[Dataset records]
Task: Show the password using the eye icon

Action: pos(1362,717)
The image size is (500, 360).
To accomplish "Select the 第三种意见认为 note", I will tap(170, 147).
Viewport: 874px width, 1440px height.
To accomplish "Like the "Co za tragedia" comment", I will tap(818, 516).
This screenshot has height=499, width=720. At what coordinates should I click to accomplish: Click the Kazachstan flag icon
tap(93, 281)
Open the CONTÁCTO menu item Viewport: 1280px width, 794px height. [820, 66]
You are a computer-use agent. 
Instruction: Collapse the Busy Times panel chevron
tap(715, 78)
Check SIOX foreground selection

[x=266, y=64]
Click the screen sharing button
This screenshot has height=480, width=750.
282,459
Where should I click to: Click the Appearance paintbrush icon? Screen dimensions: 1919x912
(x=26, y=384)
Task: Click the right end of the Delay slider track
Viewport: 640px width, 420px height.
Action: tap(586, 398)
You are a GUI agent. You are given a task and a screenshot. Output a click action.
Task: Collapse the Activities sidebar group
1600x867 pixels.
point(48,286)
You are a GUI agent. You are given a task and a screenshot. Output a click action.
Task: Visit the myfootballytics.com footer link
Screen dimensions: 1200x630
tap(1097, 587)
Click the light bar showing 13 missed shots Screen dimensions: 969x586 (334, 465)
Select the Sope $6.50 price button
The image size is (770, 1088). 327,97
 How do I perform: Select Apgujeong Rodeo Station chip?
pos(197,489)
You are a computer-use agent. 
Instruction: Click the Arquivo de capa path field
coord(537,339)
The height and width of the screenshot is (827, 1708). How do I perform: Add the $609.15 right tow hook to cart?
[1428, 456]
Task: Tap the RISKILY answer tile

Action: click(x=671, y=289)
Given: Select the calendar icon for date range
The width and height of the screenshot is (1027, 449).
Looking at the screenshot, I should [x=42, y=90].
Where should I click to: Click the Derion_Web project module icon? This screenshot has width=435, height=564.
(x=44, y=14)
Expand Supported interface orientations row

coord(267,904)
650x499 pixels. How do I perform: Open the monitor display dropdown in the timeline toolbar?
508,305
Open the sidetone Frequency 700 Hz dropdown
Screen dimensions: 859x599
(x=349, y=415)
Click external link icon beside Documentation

→ **DESCRIPTION OF THE TASK**
Filter the records above for the string "will" and copy each matching line.

→ **ANSWER BELOW**
To accomplish "Select the 第三种意见认为 note", I will tap(170, 147).
To accomplish "Like the "Co za tragedia" comment", I will tap(818, 516).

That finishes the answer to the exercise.